Data shown Start Marker

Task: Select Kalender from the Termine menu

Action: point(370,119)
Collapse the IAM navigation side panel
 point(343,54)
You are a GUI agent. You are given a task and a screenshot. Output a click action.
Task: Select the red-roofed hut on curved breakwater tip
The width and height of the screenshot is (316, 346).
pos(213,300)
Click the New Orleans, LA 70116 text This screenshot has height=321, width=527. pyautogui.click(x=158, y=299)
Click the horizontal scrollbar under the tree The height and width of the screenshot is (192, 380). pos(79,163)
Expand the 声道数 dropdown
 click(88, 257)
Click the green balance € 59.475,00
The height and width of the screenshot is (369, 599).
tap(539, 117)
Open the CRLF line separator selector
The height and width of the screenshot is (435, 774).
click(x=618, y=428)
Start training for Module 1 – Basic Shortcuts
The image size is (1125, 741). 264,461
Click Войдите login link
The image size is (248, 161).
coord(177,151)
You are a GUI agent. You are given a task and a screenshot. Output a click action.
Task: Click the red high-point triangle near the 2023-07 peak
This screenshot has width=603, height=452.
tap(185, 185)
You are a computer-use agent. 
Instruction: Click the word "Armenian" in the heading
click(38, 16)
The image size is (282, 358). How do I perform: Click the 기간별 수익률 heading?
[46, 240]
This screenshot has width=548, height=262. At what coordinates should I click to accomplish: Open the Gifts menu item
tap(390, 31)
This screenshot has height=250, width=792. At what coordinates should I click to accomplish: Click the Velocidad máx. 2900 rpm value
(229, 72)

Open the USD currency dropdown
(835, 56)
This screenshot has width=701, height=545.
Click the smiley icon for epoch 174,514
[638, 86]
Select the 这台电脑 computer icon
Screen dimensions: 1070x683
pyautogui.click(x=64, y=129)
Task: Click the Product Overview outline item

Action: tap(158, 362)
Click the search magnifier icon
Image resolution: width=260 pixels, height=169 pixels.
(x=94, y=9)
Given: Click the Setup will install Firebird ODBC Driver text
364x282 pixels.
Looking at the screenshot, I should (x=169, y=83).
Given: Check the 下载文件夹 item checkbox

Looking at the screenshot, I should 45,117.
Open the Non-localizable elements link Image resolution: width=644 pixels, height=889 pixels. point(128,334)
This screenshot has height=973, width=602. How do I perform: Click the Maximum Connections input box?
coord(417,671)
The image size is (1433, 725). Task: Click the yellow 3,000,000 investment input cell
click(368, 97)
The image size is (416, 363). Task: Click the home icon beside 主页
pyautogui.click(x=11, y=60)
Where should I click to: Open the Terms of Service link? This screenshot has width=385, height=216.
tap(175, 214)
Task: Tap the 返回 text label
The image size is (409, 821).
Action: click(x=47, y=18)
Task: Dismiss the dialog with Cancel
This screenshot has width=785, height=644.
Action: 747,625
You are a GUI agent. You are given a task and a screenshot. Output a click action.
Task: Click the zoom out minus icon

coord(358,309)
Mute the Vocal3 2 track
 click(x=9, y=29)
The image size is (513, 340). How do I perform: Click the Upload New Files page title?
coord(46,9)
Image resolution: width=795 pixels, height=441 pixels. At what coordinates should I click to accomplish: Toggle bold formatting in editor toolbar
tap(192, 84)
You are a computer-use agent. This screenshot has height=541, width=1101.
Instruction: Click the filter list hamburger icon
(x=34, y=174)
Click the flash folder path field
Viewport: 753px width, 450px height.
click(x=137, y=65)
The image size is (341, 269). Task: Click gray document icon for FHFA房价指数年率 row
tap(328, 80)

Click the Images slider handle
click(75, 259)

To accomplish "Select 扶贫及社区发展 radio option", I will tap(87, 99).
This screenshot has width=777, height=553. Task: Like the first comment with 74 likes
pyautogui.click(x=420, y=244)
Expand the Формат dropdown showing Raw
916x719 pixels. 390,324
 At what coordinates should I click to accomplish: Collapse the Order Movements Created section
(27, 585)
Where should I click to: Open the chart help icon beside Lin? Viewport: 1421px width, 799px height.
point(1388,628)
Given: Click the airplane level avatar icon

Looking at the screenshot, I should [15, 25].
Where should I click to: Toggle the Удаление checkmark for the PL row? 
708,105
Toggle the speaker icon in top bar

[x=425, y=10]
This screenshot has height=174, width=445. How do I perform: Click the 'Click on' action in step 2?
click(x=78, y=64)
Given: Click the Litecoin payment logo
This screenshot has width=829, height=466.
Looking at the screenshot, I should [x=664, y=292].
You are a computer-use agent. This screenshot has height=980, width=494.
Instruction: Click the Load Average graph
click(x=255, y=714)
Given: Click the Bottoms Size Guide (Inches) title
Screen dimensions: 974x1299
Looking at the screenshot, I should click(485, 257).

Data shown End Marker

> What is required: The result is a copy of every line above where the word "computer" shows up.

> Exercise result:
You are a computer-use agent. 
Select the 这台电脑 computer icon
You are a computer-use agent. This screenshot has height=541, width=1101.
You are a computer-use agent. This screenshot has height=980, width=494.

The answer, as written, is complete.